Radiation-induced esophagitis is the most common side effect of radiosurgery to the cervical and thoracic spine. Patients typically present with dysphagia and odynophagia, and although most cases are self-limited, more serious complications can occur. Mild cases can be treated by slow transition to a mechanical soft diet and application of topical anesthetics (e.g., 2% viscous xylocaine) to help reduce symptoms until inflammation subsides. Radiation-induced strictures can develop, but multiple repeat dilations place patients at risk of esophageal perforation. High dose, single-fraction paraspinal SRS has demonstrated a low rate (~7%) of grade 3 or higher acute or late esophageal toxicity, and more recent dose constraints have decreased this risk further.

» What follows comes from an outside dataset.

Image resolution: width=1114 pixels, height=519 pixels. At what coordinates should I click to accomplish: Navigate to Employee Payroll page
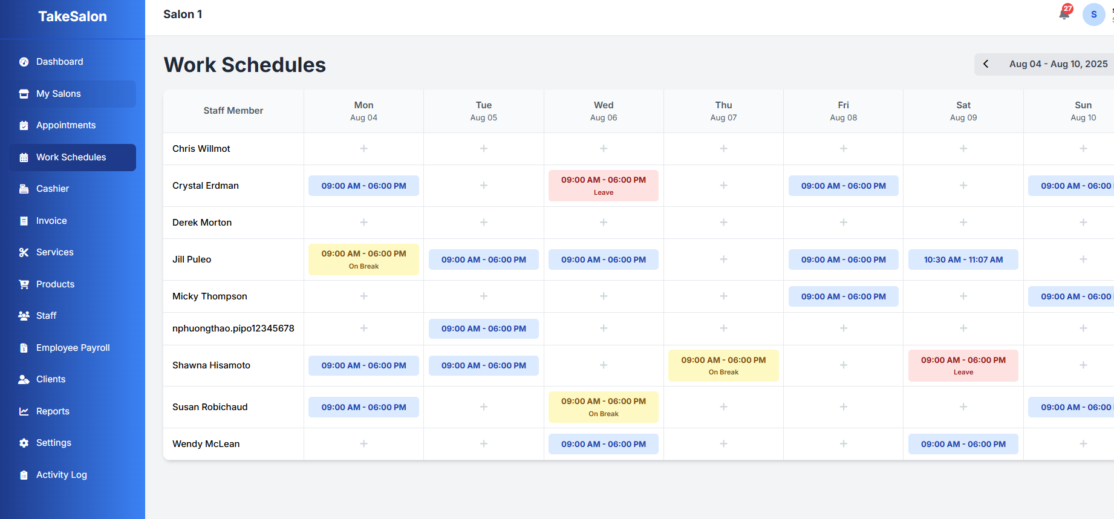coord(73,348)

Radiation recall is the phenomenon of local inflammatory reaction that occurs in an area of irradiation after the administration of certain chemotherapeutic agents. This is a poorly understood complication of cancer treatment; however, it can result in profound complications, especially to tissues in the vicinity of previous surgery. The most common agents that have been shown to induce radiation recall include the anthracyclines, taxanes, antimetabolites, and epidermal growth factor receptor (EGFR) inhibitors. The severity of radiation recall varies widely; however, severe cases can result in esophageal perforation and skin necrosis and ulceration. When it occurs in the paraspinal region after surgical intervention, the risk of wound dehiscence significantly increases. Although the prediction is unclear as to which patients will be affected and in what time frame, appropriate management, including immediate cessation of the offending agent, should be underscored.
De novo and progressive vertebral compression fractures (VCFs) after spinal radiosurgery range from 3% to 40%, with a median time to fracture of 3 to 11 months. However, the SRS-associated symptomatic fracture risk requiring surgical intervention is quite low at approximately 7%, and independent of administered dose. For patients with pain refractory to conservative measures, percutaneous cement augmentation, pedicle screws, or open surgery should be considered. Excellent pain outcomes after these interventions are reported in the 80% to 90% range.